Your goal: Go through the listing below from its first line and repeat each line exactly, ending at the line containing "Expand the Actions" and including it.

Records to use Block Start

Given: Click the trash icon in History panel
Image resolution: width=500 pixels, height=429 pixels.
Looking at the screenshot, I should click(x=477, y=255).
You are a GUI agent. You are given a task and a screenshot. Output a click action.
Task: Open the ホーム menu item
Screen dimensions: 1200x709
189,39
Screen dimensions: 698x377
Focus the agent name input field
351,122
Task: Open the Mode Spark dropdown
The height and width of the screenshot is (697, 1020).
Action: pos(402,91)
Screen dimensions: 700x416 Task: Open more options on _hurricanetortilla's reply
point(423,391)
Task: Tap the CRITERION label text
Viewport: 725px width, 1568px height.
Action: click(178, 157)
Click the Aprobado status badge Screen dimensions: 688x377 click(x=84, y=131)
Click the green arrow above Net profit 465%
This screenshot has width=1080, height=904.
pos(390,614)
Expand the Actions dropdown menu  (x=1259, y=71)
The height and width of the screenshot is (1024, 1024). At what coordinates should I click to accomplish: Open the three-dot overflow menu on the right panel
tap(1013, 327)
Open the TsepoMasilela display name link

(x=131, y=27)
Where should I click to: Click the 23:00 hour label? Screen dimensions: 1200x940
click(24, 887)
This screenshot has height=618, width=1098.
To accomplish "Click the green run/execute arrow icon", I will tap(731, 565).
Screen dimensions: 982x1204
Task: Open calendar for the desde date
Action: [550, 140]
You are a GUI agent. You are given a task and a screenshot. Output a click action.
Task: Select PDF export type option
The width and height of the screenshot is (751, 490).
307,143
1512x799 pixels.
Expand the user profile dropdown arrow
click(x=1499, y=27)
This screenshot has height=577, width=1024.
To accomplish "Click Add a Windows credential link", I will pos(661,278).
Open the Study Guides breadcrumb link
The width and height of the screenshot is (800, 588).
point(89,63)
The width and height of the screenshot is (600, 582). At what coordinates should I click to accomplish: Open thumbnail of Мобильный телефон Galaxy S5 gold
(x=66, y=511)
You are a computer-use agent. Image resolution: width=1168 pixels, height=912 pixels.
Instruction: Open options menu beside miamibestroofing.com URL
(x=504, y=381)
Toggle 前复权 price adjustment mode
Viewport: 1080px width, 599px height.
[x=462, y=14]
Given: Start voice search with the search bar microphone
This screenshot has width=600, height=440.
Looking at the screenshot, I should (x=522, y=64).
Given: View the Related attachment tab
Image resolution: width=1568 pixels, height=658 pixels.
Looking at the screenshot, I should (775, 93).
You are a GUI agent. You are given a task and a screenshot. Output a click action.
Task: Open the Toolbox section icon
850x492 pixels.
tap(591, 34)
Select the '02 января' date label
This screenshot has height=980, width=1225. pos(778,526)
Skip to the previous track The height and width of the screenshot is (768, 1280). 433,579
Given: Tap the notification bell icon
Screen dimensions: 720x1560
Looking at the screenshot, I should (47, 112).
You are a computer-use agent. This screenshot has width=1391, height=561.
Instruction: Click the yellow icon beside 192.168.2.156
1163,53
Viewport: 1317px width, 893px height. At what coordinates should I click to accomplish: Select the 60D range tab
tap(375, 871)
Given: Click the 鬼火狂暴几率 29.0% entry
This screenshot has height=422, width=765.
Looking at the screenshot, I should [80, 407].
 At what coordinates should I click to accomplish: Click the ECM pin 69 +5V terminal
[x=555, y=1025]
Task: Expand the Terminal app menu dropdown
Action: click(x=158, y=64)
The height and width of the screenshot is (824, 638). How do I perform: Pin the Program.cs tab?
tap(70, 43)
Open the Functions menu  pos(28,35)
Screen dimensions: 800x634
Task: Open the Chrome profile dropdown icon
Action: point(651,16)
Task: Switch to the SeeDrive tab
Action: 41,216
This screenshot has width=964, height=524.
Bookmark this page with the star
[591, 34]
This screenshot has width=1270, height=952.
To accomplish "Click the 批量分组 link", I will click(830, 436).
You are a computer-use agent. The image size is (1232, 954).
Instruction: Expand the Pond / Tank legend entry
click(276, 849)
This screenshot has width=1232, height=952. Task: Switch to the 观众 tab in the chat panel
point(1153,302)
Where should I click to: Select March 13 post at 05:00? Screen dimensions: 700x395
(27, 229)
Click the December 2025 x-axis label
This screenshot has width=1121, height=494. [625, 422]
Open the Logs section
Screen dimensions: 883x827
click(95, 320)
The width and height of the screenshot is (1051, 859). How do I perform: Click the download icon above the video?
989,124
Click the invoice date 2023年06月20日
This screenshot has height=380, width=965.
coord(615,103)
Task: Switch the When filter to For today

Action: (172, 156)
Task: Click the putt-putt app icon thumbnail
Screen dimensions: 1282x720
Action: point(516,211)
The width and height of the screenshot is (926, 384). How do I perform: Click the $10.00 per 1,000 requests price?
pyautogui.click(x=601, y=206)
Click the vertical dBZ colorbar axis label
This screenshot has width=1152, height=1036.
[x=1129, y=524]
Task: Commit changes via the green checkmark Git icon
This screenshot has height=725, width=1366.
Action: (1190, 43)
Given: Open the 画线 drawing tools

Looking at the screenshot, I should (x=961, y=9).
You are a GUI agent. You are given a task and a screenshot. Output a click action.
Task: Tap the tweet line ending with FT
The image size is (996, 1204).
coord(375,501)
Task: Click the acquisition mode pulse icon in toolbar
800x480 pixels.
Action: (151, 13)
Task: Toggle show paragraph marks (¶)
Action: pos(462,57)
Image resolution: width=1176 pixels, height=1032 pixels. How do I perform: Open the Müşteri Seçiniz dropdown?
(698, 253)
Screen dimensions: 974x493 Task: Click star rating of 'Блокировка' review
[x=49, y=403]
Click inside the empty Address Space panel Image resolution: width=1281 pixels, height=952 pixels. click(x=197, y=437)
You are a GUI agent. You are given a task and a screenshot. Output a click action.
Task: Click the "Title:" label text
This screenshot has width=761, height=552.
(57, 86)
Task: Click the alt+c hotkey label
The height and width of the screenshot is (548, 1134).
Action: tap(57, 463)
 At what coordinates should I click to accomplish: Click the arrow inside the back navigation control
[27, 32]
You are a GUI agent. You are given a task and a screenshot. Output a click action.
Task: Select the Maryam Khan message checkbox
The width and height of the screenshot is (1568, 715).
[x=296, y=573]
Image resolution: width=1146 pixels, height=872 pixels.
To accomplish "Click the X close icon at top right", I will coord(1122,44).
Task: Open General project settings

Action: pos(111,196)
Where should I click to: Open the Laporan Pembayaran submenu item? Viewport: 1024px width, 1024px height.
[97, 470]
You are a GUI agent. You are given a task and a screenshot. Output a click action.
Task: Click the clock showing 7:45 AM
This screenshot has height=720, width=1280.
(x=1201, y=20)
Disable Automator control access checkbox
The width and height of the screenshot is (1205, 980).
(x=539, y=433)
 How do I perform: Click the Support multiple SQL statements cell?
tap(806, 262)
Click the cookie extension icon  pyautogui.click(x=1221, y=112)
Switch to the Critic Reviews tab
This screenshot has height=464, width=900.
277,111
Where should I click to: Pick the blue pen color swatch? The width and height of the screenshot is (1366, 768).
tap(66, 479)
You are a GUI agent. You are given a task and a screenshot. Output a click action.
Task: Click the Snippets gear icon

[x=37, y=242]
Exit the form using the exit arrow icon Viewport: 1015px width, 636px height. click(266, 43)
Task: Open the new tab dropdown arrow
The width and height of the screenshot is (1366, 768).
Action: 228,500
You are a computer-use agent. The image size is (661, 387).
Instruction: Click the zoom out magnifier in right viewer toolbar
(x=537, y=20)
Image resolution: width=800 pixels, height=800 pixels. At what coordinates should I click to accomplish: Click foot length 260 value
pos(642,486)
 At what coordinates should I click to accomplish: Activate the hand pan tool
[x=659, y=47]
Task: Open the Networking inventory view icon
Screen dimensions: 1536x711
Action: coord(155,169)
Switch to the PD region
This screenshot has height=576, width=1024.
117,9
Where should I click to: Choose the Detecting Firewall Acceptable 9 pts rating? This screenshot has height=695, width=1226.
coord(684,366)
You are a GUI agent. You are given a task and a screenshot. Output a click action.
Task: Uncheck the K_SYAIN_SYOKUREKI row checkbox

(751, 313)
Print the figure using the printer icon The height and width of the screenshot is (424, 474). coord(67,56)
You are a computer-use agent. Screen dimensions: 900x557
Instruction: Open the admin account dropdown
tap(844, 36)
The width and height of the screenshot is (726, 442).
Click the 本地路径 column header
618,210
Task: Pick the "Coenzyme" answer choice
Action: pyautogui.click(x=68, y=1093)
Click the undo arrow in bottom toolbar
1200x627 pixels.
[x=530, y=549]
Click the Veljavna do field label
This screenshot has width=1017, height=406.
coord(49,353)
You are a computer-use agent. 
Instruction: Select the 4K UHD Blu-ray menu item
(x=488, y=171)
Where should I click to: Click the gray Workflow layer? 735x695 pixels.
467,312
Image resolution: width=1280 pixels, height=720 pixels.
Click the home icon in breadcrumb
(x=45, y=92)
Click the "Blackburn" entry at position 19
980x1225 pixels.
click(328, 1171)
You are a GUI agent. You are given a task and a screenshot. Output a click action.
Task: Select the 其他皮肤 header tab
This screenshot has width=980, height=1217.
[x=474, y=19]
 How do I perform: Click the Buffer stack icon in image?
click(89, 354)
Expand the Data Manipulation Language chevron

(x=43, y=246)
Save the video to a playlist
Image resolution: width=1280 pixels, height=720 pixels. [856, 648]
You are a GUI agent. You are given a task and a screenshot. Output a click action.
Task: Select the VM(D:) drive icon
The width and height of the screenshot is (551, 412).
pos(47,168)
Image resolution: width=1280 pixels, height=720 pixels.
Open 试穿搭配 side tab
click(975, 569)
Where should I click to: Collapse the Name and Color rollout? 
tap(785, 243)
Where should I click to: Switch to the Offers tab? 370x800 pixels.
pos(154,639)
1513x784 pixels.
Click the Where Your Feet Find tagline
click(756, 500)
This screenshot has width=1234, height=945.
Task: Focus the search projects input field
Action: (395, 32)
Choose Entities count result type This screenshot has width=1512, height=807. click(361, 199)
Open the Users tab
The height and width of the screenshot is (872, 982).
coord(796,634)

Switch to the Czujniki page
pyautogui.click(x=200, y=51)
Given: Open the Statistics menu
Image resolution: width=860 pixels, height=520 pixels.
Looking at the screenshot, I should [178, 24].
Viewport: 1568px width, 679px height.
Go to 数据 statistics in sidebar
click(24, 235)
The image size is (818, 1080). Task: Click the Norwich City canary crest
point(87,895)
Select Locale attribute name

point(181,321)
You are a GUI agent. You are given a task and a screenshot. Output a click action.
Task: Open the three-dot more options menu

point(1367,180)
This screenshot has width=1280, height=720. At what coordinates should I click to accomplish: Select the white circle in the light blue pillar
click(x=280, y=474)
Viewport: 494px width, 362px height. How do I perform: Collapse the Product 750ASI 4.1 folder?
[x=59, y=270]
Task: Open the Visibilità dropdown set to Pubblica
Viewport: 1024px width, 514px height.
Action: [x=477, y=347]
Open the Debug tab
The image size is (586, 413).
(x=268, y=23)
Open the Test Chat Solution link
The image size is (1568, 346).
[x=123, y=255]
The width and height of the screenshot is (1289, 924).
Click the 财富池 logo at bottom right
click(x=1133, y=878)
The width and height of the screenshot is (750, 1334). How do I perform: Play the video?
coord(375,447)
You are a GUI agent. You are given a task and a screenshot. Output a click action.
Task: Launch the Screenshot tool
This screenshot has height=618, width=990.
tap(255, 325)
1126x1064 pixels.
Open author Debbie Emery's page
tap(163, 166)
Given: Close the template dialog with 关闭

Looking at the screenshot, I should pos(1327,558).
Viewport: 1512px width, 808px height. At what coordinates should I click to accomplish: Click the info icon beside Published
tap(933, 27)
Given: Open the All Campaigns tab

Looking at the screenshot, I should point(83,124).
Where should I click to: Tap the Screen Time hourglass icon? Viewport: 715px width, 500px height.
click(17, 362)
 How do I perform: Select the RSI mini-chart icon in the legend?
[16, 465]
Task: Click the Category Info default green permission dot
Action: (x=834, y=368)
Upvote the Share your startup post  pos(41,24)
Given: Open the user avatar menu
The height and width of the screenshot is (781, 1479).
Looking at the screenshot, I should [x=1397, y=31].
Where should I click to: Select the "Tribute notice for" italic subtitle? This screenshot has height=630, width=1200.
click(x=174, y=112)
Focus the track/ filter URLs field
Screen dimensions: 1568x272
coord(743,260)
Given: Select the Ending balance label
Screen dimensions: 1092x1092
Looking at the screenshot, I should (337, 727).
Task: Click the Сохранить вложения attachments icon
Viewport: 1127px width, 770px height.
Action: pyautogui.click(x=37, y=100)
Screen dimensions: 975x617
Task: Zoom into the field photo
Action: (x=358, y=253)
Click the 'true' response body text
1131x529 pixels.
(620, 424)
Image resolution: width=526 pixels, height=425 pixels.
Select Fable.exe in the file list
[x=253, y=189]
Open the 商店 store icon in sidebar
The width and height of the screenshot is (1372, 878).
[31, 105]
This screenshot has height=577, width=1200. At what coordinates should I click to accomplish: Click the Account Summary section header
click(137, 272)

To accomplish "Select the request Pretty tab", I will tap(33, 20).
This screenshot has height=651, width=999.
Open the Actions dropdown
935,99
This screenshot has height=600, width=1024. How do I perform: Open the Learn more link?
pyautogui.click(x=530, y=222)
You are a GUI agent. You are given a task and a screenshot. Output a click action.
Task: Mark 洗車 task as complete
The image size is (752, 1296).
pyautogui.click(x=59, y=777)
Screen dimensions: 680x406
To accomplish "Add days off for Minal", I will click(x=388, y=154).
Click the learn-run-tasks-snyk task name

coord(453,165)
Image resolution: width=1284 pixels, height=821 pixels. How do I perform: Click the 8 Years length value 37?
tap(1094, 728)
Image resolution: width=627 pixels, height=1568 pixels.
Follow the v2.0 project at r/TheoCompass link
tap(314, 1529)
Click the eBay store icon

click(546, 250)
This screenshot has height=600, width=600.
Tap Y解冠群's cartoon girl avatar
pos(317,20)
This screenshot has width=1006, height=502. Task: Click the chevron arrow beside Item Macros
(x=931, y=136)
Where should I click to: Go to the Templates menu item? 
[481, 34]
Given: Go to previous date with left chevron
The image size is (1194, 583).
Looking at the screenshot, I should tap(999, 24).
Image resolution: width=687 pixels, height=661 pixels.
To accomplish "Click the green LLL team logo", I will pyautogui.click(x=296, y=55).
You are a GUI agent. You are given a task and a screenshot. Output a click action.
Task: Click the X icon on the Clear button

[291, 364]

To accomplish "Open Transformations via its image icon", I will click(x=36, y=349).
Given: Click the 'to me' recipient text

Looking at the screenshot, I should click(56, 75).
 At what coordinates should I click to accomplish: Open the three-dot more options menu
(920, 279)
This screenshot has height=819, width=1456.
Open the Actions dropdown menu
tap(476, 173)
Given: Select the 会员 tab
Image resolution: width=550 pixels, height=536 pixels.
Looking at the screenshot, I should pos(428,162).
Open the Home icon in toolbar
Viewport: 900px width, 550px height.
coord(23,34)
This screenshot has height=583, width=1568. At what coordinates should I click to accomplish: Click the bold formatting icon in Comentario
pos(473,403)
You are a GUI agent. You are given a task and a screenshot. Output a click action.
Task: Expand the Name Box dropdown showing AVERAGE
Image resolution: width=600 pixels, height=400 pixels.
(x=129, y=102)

Records to use Block End

Reply to the task:
Given: Click the trash icon in History panel
Image resolution: width=500 pixels, height=429 pixels.
Looking at the screenshot, I should click(x=477, y=255).
You are a GUI agent. You are given a task and a screenshot. Output a click action.
Task: Open the ホーム menu item
Screen dimensions: 1200x709
189,39
Screen dimensions: 698x377
Focus the agent name input field
351,122
Task: Open the Mode Spark dropdown
The height and width of the screenshot is (697, 1020).
Action: pos(402,91)
Screen dimensions: 700x416 Task: Open more options on _hurricanetortilla's reply
point(423,391)
Task: Tap the CRITERION label text
Viewport: 725px width, 1568px height.
Action: click(178, 157)
Click the Aprobado status badge Screen dimensions: 688x377 click(x=84, y=131)
Click the green arrow above Net profit 465%
This screenshot has width=1080, height=904.
pos(390,614)
Expand the Actions dropdown menu  (x=1259, y=71)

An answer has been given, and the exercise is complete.